■ **EXERCISE INSTRUCTIONS**: Please return the lines below verbatim, beginning at the one that has "Click the descript wordmark text" and stopping after the one that has "Open 'Системные настройки' in the sidebar", and add no other lines.
THE INPUT Start Marker
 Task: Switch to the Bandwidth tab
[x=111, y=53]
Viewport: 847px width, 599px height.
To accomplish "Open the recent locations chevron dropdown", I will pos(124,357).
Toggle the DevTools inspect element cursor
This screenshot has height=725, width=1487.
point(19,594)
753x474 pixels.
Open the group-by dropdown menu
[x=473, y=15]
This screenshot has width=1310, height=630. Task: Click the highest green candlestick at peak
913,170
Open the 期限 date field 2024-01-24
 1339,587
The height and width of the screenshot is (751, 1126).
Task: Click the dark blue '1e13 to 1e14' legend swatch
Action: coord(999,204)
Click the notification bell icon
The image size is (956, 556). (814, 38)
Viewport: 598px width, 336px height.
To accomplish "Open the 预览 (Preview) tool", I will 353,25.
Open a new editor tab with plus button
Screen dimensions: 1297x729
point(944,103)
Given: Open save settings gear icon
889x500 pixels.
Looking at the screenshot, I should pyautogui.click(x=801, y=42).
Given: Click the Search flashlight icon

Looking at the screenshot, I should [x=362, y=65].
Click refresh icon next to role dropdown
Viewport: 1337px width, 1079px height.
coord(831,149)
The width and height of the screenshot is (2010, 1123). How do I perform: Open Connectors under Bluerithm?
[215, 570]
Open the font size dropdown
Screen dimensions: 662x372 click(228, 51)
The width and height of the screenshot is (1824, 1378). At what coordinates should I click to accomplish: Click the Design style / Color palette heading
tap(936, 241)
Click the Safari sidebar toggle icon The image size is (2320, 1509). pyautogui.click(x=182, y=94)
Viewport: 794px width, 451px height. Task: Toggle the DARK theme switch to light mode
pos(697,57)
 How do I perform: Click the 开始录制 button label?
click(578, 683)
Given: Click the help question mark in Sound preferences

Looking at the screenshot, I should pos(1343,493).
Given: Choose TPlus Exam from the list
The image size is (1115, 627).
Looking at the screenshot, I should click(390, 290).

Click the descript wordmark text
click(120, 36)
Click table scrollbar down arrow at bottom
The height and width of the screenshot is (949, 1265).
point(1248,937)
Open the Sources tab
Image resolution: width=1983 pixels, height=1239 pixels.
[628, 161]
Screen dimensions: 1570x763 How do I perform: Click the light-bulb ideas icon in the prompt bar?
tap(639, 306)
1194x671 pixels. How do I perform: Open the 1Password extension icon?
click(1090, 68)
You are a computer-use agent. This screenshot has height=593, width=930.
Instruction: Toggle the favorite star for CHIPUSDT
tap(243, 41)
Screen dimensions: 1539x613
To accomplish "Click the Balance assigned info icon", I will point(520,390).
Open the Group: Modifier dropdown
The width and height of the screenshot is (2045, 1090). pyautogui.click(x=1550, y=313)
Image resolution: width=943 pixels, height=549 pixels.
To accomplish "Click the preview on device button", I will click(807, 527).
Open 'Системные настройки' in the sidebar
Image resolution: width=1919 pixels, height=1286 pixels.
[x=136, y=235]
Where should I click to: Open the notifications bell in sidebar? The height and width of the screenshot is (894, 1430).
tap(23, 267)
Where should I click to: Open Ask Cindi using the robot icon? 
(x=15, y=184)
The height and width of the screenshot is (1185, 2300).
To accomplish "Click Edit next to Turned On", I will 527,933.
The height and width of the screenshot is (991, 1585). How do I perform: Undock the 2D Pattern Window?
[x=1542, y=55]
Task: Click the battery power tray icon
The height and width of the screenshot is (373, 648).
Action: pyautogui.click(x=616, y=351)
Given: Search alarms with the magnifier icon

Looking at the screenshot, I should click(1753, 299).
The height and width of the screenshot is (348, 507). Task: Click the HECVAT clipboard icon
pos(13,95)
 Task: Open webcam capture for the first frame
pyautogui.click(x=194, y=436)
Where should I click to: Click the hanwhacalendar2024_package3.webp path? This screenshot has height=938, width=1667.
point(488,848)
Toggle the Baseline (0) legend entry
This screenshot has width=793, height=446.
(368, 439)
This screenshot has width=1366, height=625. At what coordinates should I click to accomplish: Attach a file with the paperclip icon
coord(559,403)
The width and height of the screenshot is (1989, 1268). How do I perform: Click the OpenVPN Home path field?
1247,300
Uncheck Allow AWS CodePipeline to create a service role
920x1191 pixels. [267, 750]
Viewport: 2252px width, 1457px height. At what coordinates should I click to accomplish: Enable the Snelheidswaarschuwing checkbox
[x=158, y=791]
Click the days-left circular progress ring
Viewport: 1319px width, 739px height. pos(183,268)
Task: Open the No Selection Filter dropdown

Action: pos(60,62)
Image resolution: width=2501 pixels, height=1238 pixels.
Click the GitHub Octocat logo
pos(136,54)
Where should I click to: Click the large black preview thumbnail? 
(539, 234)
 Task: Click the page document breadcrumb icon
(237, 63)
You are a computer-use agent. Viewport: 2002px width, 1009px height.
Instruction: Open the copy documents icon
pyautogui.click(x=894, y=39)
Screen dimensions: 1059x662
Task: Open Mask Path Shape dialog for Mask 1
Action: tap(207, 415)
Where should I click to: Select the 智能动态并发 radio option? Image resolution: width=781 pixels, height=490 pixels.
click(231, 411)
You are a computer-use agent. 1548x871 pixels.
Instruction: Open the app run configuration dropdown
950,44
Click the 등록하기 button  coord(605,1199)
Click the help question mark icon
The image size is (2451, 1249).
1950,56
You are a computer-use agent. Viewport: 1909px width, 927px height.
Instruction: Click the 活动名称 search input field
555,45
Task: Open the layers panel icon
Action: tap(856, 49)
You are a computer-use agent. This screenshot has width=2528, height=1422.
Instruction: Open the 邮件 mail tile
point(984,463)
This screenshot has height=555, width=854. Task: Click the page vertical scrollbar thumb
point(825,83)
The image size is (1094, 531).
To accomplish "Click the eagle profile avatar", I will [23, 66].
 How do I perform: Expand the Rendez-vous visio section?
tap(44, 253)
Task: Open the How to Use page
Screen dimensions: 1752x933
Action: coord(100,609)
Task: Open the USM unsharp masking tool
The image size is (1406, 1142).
THE INPUT End Marker
■ **WORKED SOLUTION**:
Click the descript wordmark text
click(120, 36)
Click table scrollbar down arrow at bottom
The height and width of the screenshot is (949, 1265).
point(1248,937)
Open the Sources tab
Image resolution: width=1983 pixels, height=1239 pixels.
[628, 161]
Screen dimensions: 1570x763 How do I perform: Click the light-bulb ideas icon in the prompt bar?
tap(639, 306)
1194x671 pixels. How do I perform: Open the 1Password extension icon?
click(1090, 68)
You are a computer-use agent. This screenshot has height=593, width=930.
Instruction: Toggle the favorite star for CHIPUSDT
tap(243, 41)
Screen dimensions: 1539x613
To accomplish "Click the Balance assigned info icon", I will point(520,390).
Open the Group: Modifier dropdown
The width and height of the screenshot is (2045, 1090). pyautogui.click(x=1550, y=313)
Image resolution: width=943 pixels, height=549 pixels.
To accomplish "Click the preview on device button", I will click(807, 527).
Open 'Системные настройки' in the sidebar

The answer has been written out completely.